§ **TASK BRIEF**
Your task is to print every entry below exactly as given.

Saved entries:
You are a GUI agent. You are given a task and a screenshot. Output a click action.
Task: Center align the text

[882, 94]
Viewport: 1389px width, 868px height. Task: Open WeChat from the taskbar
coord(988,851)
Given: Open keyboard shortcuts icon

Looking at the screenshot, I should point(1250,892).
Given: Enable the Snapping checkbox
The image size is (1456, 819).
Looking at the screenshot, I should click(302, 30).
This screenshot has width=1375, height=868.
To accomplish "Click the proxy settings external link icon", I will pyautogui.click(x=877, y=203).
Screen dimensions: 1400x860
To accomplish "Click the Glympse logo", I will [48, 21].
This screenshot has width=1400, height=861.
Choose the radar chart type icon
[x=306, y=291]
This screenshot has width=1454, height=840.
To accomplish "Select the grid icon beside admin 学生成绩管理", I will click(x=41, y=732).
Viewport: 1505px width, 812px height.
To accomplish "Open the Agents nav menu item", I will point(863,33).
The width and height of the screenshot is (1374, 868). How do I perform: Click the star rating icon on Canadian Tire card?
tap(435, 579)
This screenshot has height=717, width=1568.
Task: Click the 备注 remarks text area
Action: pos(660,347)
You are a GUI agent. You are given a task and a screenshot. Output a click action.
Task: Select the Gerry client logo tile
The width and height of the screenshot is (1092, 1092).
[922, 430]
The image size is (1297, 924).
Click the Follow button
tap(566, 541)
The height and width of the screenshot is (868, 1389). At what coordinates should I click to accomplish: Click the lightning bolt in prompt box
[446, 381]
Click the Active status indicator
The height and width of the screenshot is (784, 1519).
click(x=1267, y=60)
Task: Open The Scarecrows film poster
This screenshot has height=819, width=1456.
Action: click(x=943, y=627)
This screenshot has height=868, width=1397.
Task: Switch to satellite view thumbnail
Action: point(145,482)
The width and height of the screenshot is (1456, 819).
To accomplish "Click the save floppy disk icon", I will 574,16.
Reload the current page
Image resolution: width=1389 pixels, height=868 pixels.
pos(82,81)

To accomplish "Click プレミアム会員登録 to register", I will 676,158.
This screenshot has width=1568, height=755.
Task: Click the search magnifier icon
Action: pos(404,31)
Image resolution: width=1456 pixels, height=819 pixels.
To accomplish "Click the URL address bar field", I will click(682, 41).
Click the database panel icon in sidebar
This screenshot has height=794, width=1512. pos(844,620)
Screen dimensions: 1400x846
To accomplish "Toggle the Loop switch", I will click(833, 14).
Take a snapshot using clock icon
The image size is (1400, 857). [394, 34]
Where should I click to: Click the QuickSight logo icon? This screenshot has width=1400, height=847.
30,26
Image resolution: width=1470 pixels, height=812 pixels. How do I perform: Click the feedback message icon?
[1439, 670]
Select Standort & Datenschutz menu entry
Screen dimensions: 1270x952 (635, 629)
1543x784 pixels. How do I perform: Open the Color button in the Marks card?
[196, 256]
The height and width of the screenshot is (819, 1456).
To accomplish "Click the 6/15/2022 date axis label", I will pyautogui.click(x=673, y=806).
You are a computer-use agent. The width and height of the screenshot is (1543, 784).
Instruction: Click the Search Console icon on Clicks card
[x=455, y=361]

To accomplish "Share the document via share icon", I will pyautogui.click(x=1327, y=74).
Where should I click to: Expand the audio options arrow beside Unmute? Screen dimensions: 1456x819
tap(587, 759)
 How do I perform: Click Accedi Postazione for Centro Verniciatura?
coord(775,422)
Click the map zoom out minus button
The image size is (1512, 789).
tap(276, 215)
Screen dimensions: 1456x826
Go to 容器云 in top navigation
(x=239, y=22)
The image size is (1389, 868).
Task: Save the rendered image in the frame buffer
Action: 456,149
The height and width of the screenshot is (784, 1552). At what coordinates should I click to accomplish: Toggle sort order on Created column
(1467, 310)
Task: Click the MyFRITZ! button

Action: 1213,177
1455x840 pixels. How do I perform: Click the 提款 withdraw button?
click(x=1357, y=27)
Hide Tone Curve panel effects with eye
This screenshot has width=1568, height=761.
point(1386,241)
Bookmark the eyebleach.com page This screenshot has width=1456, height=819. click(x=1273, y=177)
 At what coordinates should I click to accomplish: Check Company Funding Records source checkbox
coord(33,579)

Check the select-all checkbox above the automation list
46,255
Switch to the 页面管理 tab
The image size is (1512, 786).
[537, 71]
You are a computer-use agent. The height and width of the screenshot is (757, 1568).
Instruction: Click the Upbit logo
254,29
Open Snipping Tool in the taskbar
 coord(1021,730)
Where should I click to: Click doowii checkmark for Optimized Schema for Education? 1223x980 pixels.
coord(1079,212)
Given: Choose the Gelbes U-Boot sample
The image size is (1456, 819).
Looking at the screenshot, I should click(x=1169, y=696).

§ **EXERCISE ANSWER**
You are a GUI agent. You are given a task and a screenshot. Output a click action.
Task: Center align the text

[882, 94]
Viewport: 1389px width, 868px height. Task: Open WeChat from the taskbar
coord(988,851)
Given: Open keyboard shortcuts icon

Looking at the screenshot, I should point(1250,892).
Given: Enable the Snapping checkbox
The image size is (1456, 819).
Looking at the screenshot, I should click(302, 30).
This screenshot has width=1375, height=868.
To accomplish "Click the proxy settings external link icon", I will pyautogui.click(x=877, y=203).
Screen dimensions: 1400x860
To accomplish "Click the Glympse logo", I will [48, 21].
This screenshot has width=1400, height=861.
Choose the radar chart type icon
[x=306, y=291]
This screenshot has width=1454, height=840.
To accomplish "Select the grid icon beside admin 学生成绩管理", I will click(x=41, y=732).
Viewport: 1505px width, 812px height.
To accomplish "Open the Agents nav menu item", I will point(863,33).
The width and height of the screenshot is (1374, 868). How do I perform: Click the star rating icon on Canadian Tire card?
tap(435, 579)
This screenshot has height=717, width=1568.
Task: Click the 备注 remarks text area
Action: pos(660,347)
You are a GUI agent. You are given a task and a screenshot. Output a click action.
Task: Select the Gerry client logo tile
The width and height of the screenshot is (1092, 1092).
[922, 430]
The image size is (1297, 924).
Click the Follow button
tap(566, 541)
The height and width of the screenshot is (868, 1389). At what coordinates should I click to accomplish: Click the lightning bolt in prompt box
[446, 381]
Click the Active status indicator
The height and width of the screenshot is (784, 1519).
click(x=1267, y=60)
Task: Open The Scarecrows film poster
This screenshot has height=819, width=1456.
Action: click(x=943, y=627)
This screenshot has height=868, width=1397.
Task: Switch to satellite view thumbnail
Action: point(145,482)
The width and height of the screenshot is (1456, 819).
To accomplish "Click the save floppy disk icon", I will 574,16.
Reload the current page
Image resolution: width=1389 pixels, height=868 pixels.
pos(82,81)

To accomplish "Click プレミアム会員登録 to register", I will 676,158.
This screenshot has width=1568, height=755.
Task: Click the search magnifier icon
Action: pos(404,31)
Image resolution: width=1456 pixels, height=819 pixels.
To accomplish "Click the URL address bar field", I will click(682, 41).
Click the database panel icon in sidebar
This screenshot has height=794, width=1512. pos(844,620)
Screen dimensions: 1400x846
To accomplish "Toggle the Loop switch", I will click(833, 14).
Take a snapshot using clock icon
The image size is (1400, 857). [394, 34]
Where should I click to: Click the QuickSight logo icon? This screenshot has width=1400, height=847.
30,26
Image resolution: width=1470 pixels, height=812 pixels. How do I perform: Click the feedback message icon?
[1439, 670]
Select Standort & Datenschutz menu entry
Screen dimensions: 1270x952 (635, 629)
1543x784 pixels. How do I perform: Open the Color button in the Marks card?
[196, 256]
The height and width of the screenshot is (819, 1456).
To accomplish "Click the 6/15/2022 date axis label", I will pyautogui.click(x=673, y=806).
You are a computer-use agent. The width and height of the screenshot is (1543, 784).
Instruction: Click the Search Console icon on Clicks card
[x=455, y=361]

To accomplish "Share the document via share icon", I will pyautogui.click(x=1327, y=74).
Where should I click to: Expand the audio options arrow beside Unmute? Screen dimensions: 1456x819
tap(587, 759)
 How do I perform: Click Accedi Postazione for Centro Verniciatura?
coord(775,422)
Click the map zoom out minus button
The image size is (1512, 789).
tap(276, 215)
Screen dimensions: 1456x826
Go to 容器云 in top navigation
(x=239, y=22)
The image size is (1389, 868).
Task: Save the rendered image in the frame buffer
Action: 456,149
The height and width of the screenshot is (784, 1552). At what coordinates should I click to accomplish: Toggle sort order on Created column
(1467, 310)
Task: Click the MyFRITZ! button

Action: 1213,177
1455x840 pixels. How do I perform: Click the 提款 withdraw button?
click(x=1357, y=27)
Hide Tone Curve panel effects with eye
This screenshot has width=1568, height=761.
point(1386,241)
Bookmark the eyebleach.com page This screenshot has width=1456, height=819. click(x=1273, y=177)
 At what coordinates should I click to accomplish: Check Company Funding Records source checkbox
coord(33,579)

Check the select-all checkbox above the automation list
46,255
Switch to the 页面管理 tab
The image size is (1512, 786).
[537, 71]
You are a computer-use agent. The height and width of the screenshot is (757, 1568).
Instruction: Click the Upbit logo
254,29
Open Snipping Tool in the taskbar
 coord(1021,730)
Where should I click to: Click doowii checkmark for Optimized Schema for Education? 1223x980 pixels.
coord(1079,212)
Given: Choose the Gelbes U-Boot sample
The image size is (1456, 819).
Looking at the screenshot, I should click(x=1169, y=696).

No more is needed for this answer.